→ PROBLEM
Find the lines of the data below that include "every". Report their number only.

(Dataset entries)

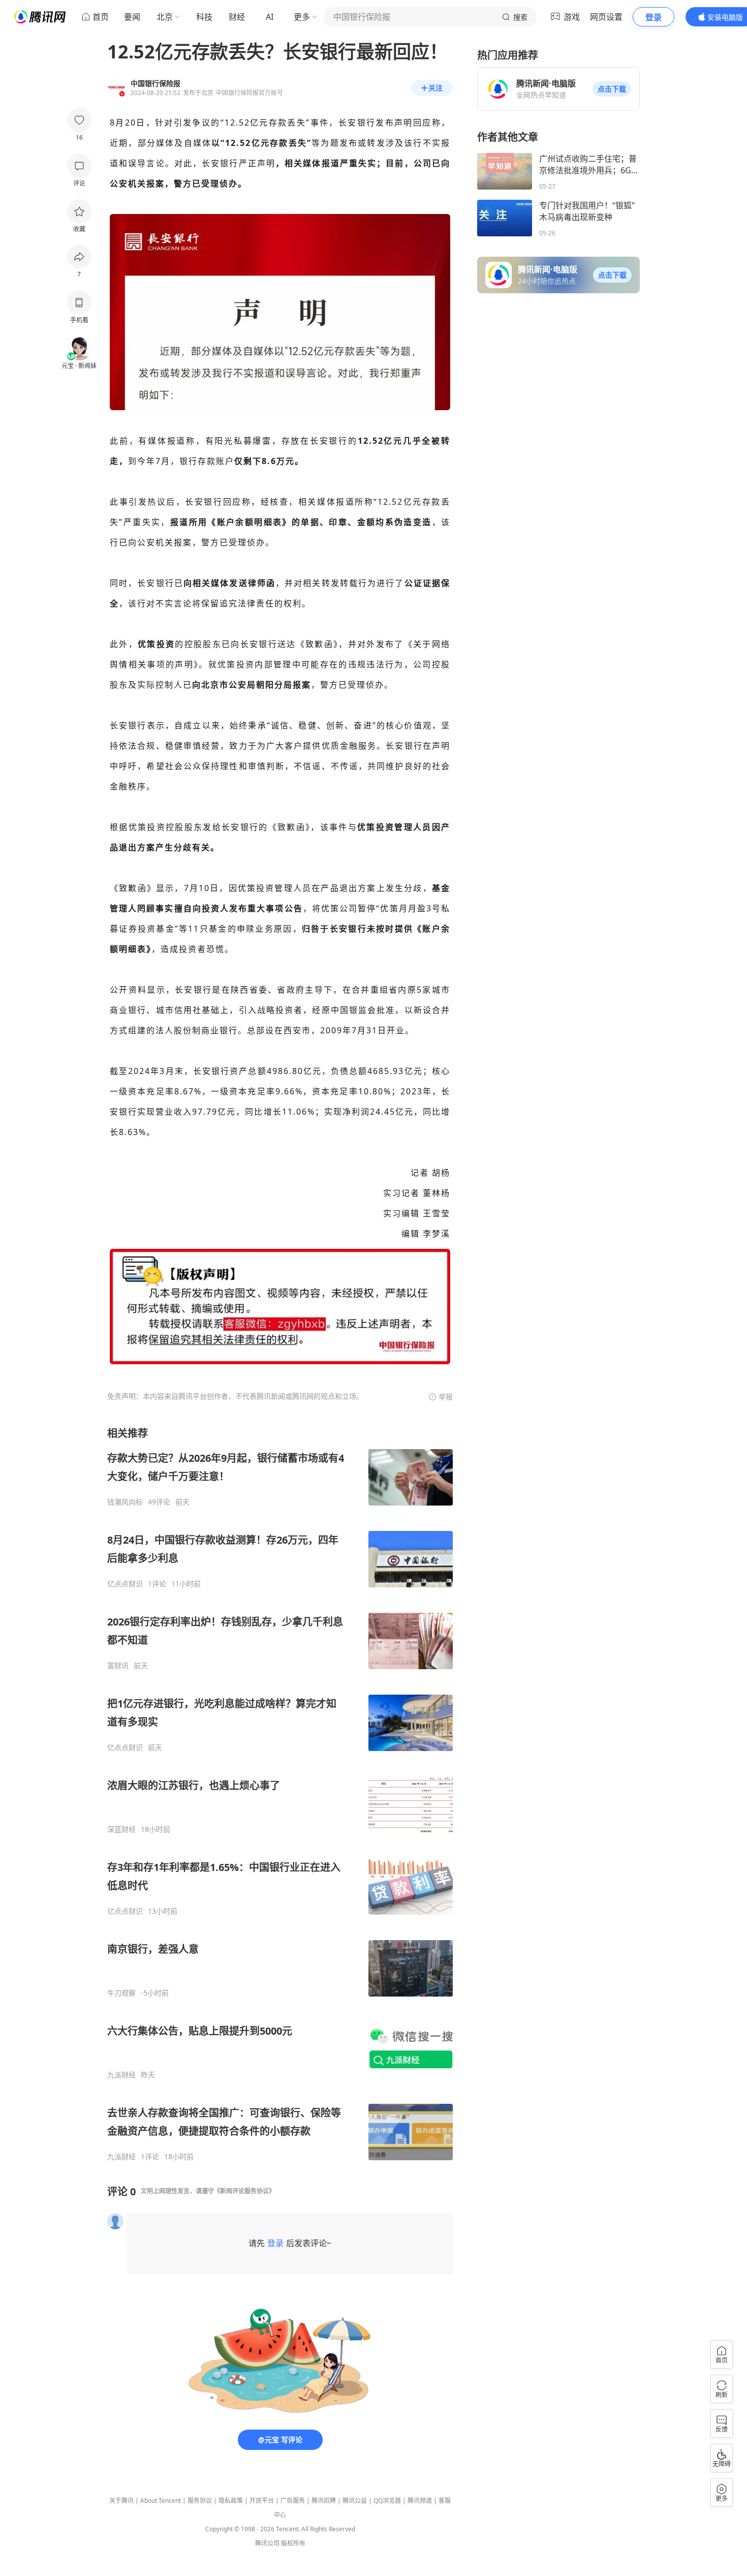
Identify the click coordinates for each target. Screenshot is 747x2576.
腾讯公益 (355, 2500)
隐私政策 (231, 2500)
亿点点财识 (125, 1583)
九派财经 (121, 2074)
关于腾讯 (121, 2500)
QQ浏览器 (387, 2500)
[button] (612, 89)
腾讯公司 (267, 2543)
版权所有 (293, 2543)
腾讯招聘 (324, 2500)
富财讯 (118, 1665)
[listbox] (280, 1793)
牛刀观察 (121, 1993)
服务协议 (200, 2500)
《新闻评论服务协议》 (244, 2191)
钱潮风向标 (125, 1502)
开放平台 (262, 2500)
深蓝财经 (121, 1829)
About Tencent (160, 2500)
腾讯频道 (420, 2500)
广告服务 (293, 2500)
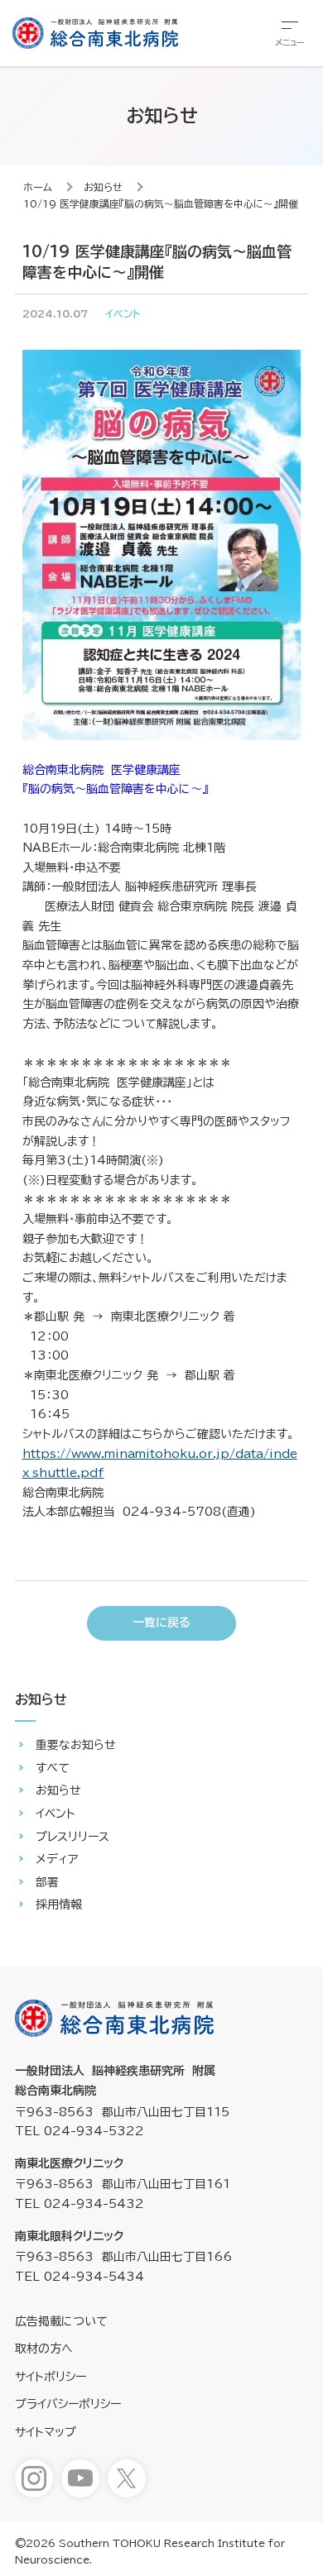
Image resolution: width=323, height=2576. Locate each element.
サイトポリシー (50, 2376)
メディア (57, 1859)
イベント (55, 1813)
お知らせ (103, 187)
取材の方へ (44, 2348)
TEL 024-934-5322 (79, 2131)
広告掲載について (61, 2321)
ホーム (37, 187)
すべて (53, 1768)
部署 (47, 1882)
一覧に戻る (161, 1622)
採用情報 (59, 1904)
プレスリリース (72, 1836)
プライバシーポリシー (68, 2404)
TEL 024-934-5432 (79, 2204)
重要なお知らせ (76, 1745)
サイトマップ (45, 2432)
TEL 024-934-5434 (79, 2276)
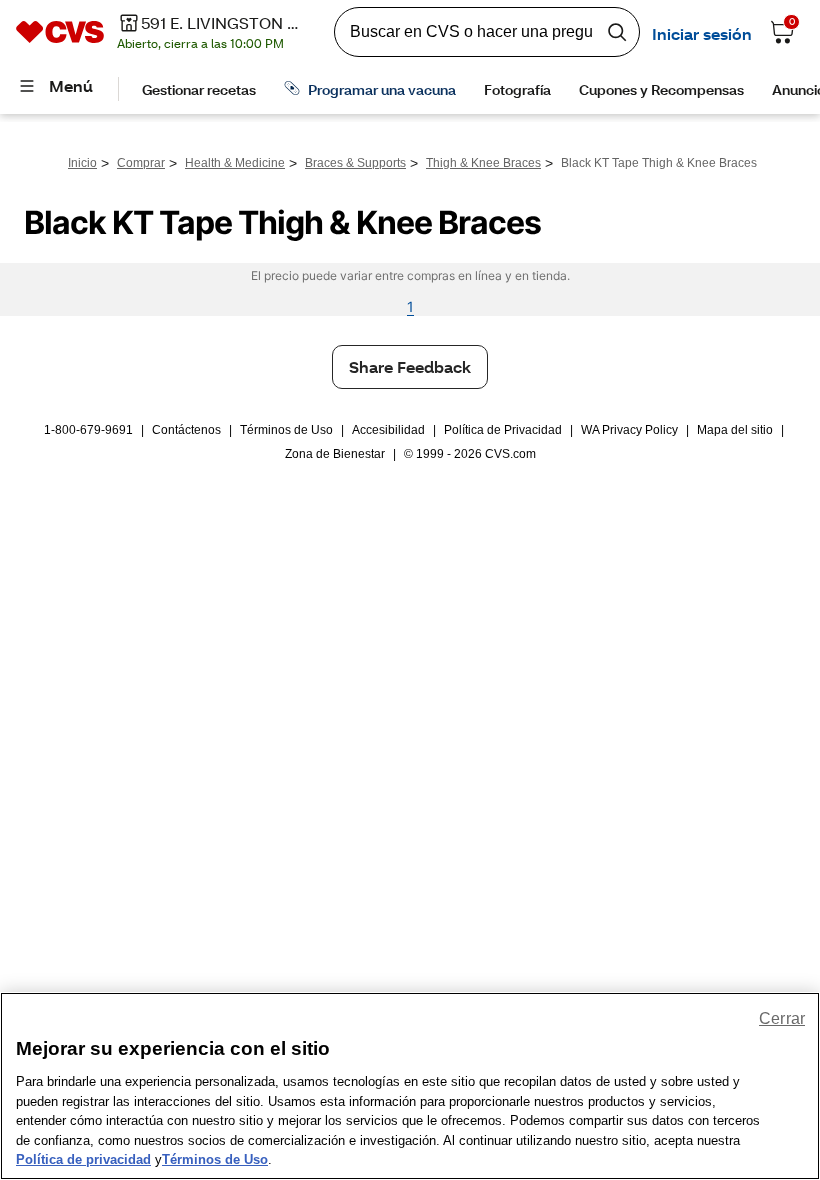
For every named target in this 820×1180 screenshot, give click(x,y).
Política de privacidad (83, 1159)
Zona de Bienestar (335, 454)
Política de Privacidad (503, 430)
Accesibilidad (388, 430)
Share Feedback (410, 366)
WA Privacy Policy (629, 430)
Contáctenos (186, 430)
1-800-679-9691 (88, 430)
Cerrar (782, 1018)
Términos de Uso (286, 430)
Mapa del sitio (735, 430)
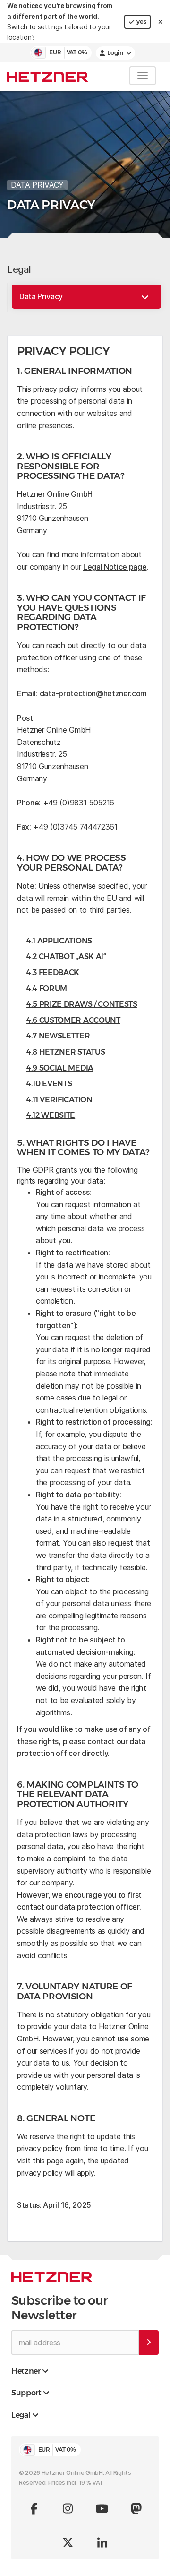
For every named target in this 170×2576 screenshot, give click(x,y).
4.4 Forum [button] (46, 988)
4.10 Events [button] (49, 1083)
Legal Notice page (115, 566)
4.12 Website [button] (50, 1115)
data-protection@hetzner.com (93, 693)
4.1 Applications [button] (59, 940)
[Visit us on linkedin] (102, 2542)
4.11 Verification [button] (59, 1099)
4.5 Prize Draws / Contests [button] (81, 1004)
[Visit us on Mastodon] (136, 2508)
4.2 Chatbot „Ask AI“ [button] (66, 956)
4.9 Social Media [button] (60, 1067)
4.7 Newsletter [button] (58, 1035)
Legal (19, 269)
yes (141, 21)
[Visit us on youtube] (102, 2508)
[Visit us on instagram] (68, 2508)
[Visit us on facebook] (34, 2508)
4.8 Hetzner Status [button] (65, 1051)
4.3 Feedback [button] (52, 972)
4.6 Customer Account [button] (73, 1020)
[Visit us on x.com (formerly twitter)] (68, 2542)
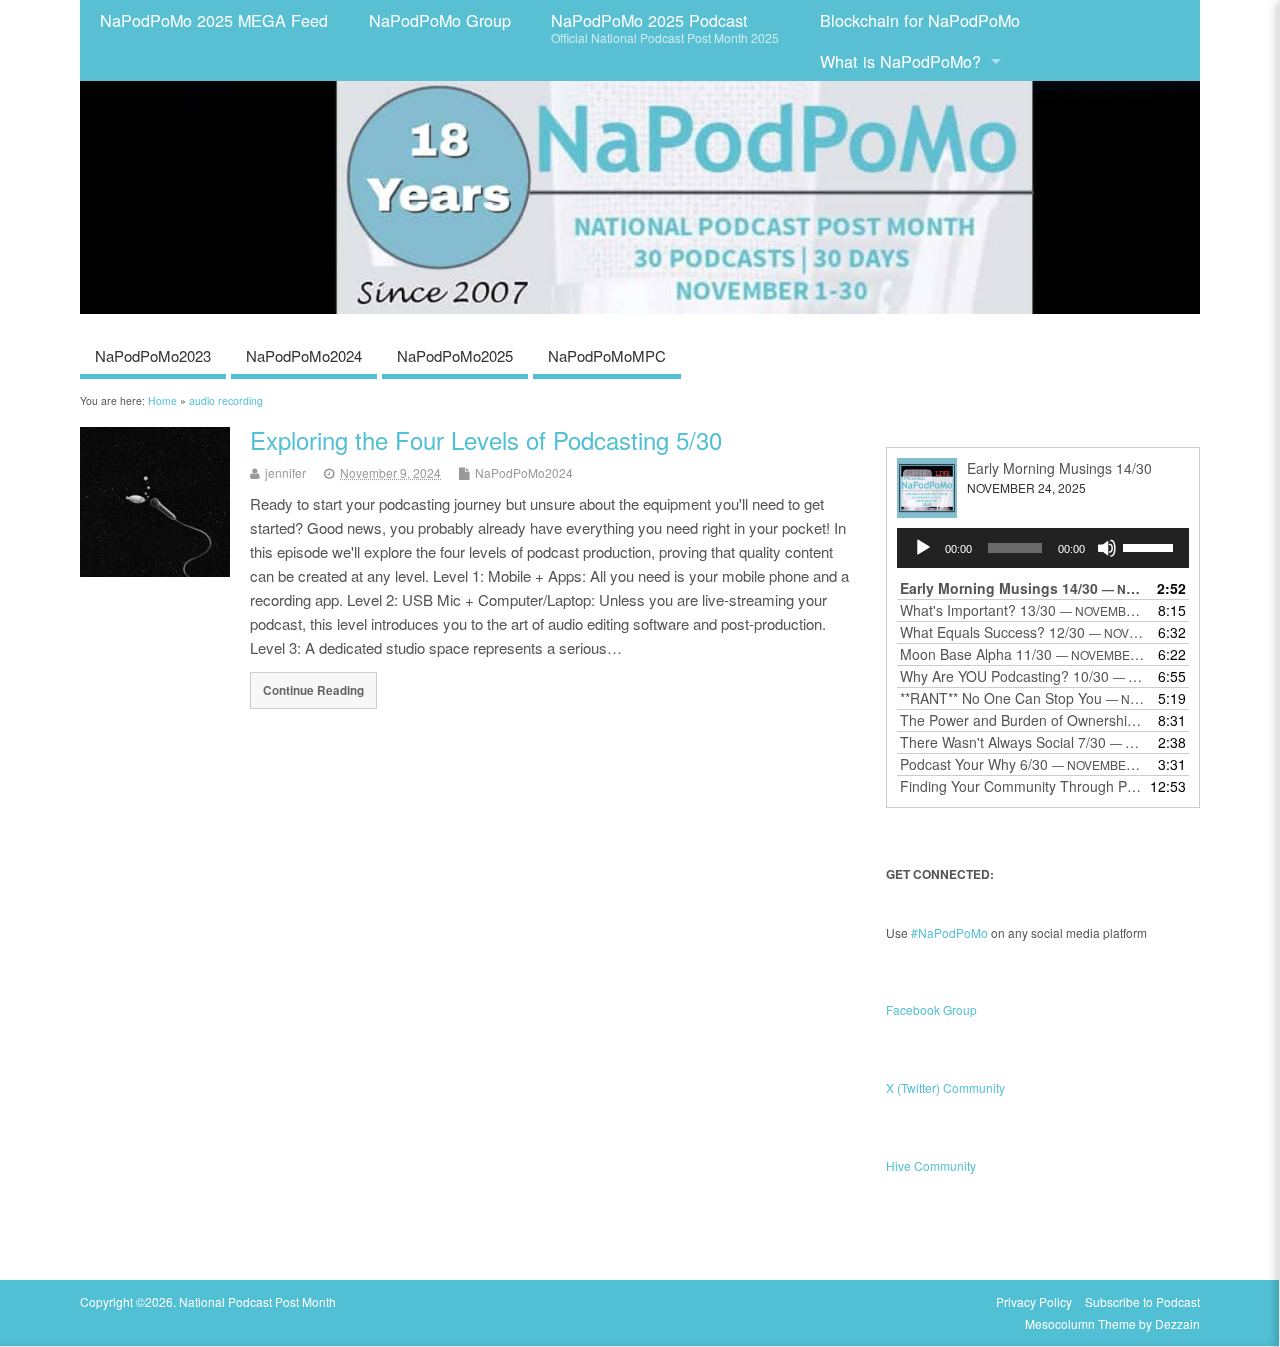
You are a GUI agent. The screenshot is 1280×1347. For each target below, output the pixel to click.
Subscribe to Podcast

→ TASK OUTPUT
2